---- TEXTAUSZUG

Erneute Schwangerschaft nach Fehlgeburt: Neue Studie widerlegt WHO-Empfehlung

Erneute Schwangerschaft nach Fehlgeburt - neue Schwangerschaftsstudie widerlegt WHO-Empfelung
Symbolbild: Nach Fehlgeburt eine erneute Schwangerschaft wagen – wie lange sollte man warten?
@ Pexels / Jonathan Borba

Norwegen – Laut der Weltgesundheitsorganisation (WHO) sollen Frauen nach einer Fehlgeburt oder Abtreibung eine bestimmte Zeit abwarten, bevor sie wieder schwanger werden. Eine neue Schwangerschaftsstudie aus Norwegen widerlegt nun diese Empfehlung. Was darin jedoch nicht berücksichtigt wurde: die psychischen Aspekte.

Analyse der Schwangerschaftsstudie aus Norwegen

Australische Mediziner schreiben im Fachblatt „PLoS Medicine“ über neue Erkenntnisse in Bezug auf erneute Schwangerschaften nach Fehlgeburten. Für ihre Studie haben die Forscher und Forscherinnen von der australischen Curtin School of Population Health Daten von mehr als 72.000 Frauen in Norwegen ausgewertet, die zwischen 2008 und 2016 ein Kind bekommen hatten.

Darunter erlitten 49.000 der Frauen zuvor eine Fehlgeburt und knapp 23.000 hatten einen Schwangerschaftsabbruch. Besonderes Augenmerk lag auf sechs möglichen Schwangerschaftskomplikationen. Darunter fielen Frühgeburten, spontane Fehlgeburten, Präeklampsie und Schwangerschaftsdiabetes. Eine weitere Rolle spielte die Größe der Babys in Bezug auf die Schwangerschaftsdauer.

--------

**ZU ERLEDIGENDE AUFGABEN:**
1. Von wie vielen Frauen wurden für die Studie im Artikel über Schwangerschaft nach Fehlgeburt Daten ausgewertet?
2. Führe den Artikel über Schwangerschaft nach Fehlgeburt im Anschluss an seinen letzten Satz weiter.
Das anschließende Material steht für sich und gehört nicht zum Artikel über Schwangerschaft nach Fehlgeburt.

---- GESAMMELTE DATEN

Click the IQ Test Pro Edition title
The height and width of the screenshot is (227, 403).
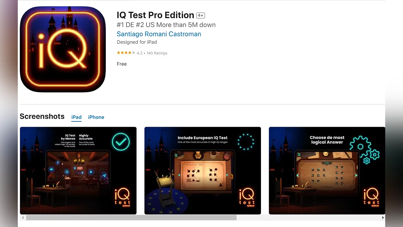click(x=155, y=15)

--------

**ANTWORTEN JE AUFGABE:**
1. Von mehr als 72.000 Frauen in Norwegen.

2.
Nach dieser Analyse kamen die Fortscher und Forscherinnen zum Ergebnis, dass eine Schwangerschaft innerhalb von drei Monaten nach einem Schwangerschaftsabbruch oder einer Fehlgeburt kein erhöhtes Risiko für die oben genannten Komplikationen darstellt.

Das widerspricht der Empfehlung der WHO von mindestens sechs Monaten Wartezeit vor einer erneuten Schwangerschaft.

Medizinische Versorgung muss individuell betrachtet werden

Die Empfehlung der WHO basiert auf einer Studie aus Lateinamerika aus dem Jahre 2005. Hier berichtete man von einem erhöhten Risiko für verschiedene Schwangerschaftskomplikationen. Die australischen Wissenschaftler weisen darauf hin, dass die Unterschiede in der medizinischen Versorgung in jedem Land berücksichtigt werden müssen.

Genau das ist ein wichtiger Kritikpunkt an der neuen Studie. Die Daten dafür kommen ausschließlich aus Norwegen – einem Land mit höherem Einkommen und einer guten Gesundheitsversorgung. Somit können die Ergebnisse nicht auf andere Länder und Bevölkerungsgruppen übertragen werden.

Ein weiterer wichtiger Aspekt, der in der Studie nicht thematisiert wurde und gänzlich fehlt, ist die Psyche.

Verlust, Trauer und Angst spielen eine große Rolle

Matthias David von der Charité in Berlin verweist deshalb auf mehrere Fachpublikationen in diesem Bereich. Die psychische Verarbeitung eines Schwangerschaftsverlusts stellt für die Mutter und den Partner eine besondere Situation dar. Geprägt wird sie durch Verlust, Trauer und die zukünftige Angst einer weiteren Schwangerschaft.

Ein Aspekt, der in der aktuellen australischen Studie keine Berücksichtigung findet, denn selbst wenn körperlich gegen eine neue Schwangerschaft nichts spricht, muss jeder Trauerprozess individuell betrachtet werden.

„Ich bin davon überzeugt, dass eine Fehlgeburt ein psychosomatisches Ereignis ist, das die betroffene Frau in besonderer Weise (be-)trifft“, kommentiert Gynäkologe David.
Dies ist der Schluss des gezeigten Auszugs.